CRÓNICAS DO QUOTIDIANO – PORQUE NÃO VIESTE À MISSA? – por Mário de Oliveira

A pergunta salta da boca de um condiscípulo de Curso do seminário do Porto 1950-1962, no momento em que me levanto da Mesa, no restaurante, e, em fugazes instantes, mostro aos presentes, no encontro anual realizado no passado dia 26 de Setembro, o meu mais recente Livro, FÁTIMA S.A., já a caminho da 5ª edição, quando a 1ª edição é de Maio 2015. Sei quanto sou incómodo, nesta minha qualidade de prebítero-jornalista da igreja-movimento de Jesus, nos antípodas da igreja-sistema eclesiástico que quase todos eles teimam navegar. Mais por inércia e manutenção dos privilegios adquiridos, do que por convicção. Não gastei, por isso, mais de uns 2 minutos. O bastante, para ser disparada contra mim aquela pergunta-bala. Pensava eu que a minha postura era já assumida por eles, de forma pacífica. Vejo agora que não. Só de forma contida. Os sucessivos promotores insistem em abrir cada encontro anual com missa ritualizada, despachada em poucos minutos, numa capela-igreja local emprestada. Só depois, vem o almoço compartilhado num restaurante local. Como presbítero-jornalista, não alinho, há já muitos anos, neste tipo de missas ritualizadas, fundamentadas em certos cultos do paganismo e, sobretudo, no mítico Cristo do cristianismo, o maior inimigo de Jesus e do seu Projecto Políítico maiêutico, testemunhado pelos 4 evangelhos em 5 volumes, e não nas práticas maiêuticas de Jesus Nazaré e na sua Fé.. Limito-me, por isso, a aparecer, cada ano, no local do almoço.
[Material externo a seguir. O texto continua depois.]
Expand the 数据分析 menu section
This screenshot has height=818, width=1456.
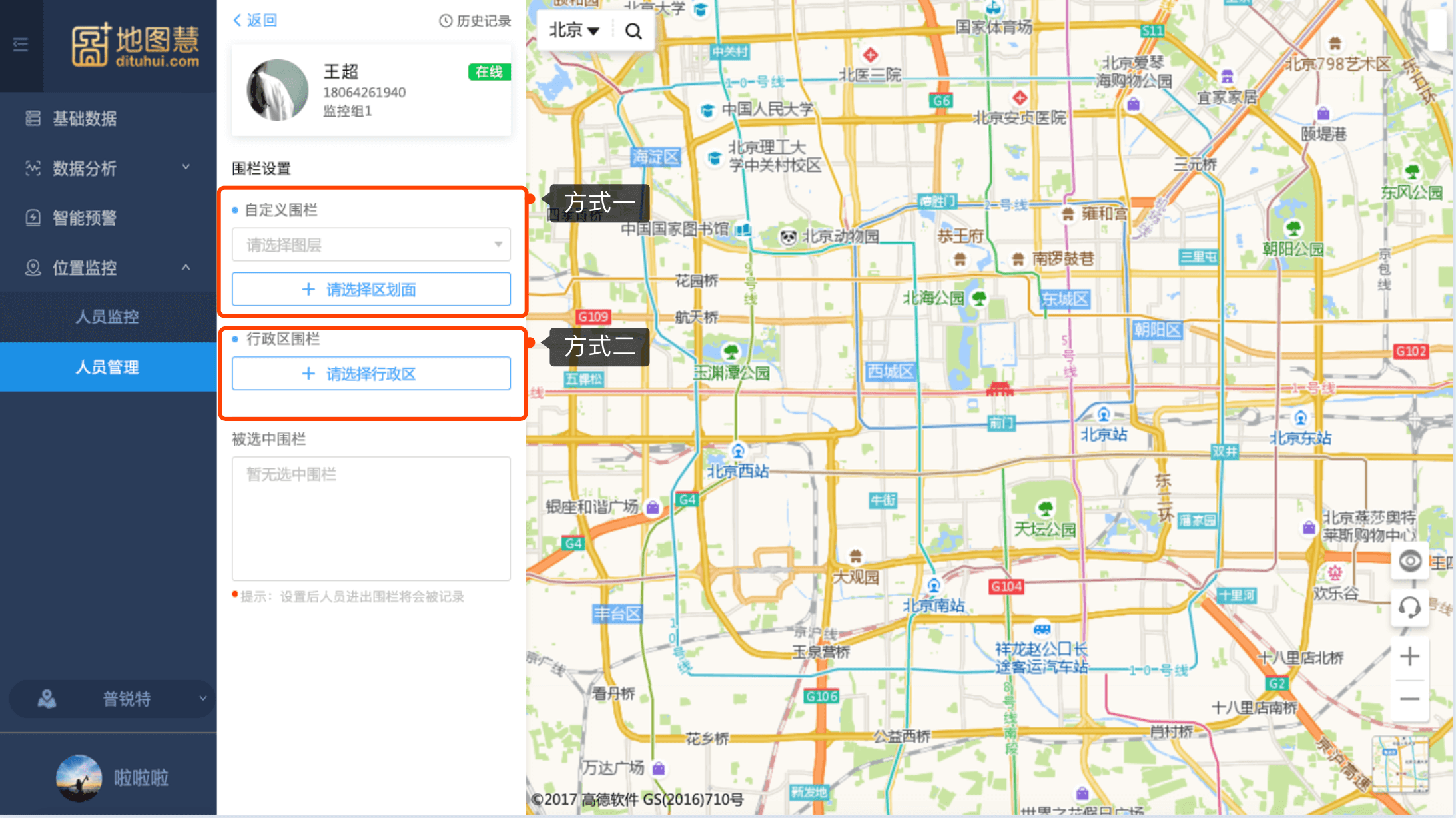(x=108, y=168)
Tenho-me batido, em vão, para que a Mesa compartilhada, em ambiente de intimidade, seja a nossa Eucaristia. Aceitaria, até, alegremente coordená-la-dinamizá-la, se mo sugerissem. Saboreariam a substantiva diferença e nunca mais quereriam o rito misseiro, indigno de seres humanos que se prezem. Irei prosseguir este meu combate desarmado, até que o bom senso e a inteligência cordial venham ao de cima. Nestes encontros e em todo o lado. Será uma festa inesquecível!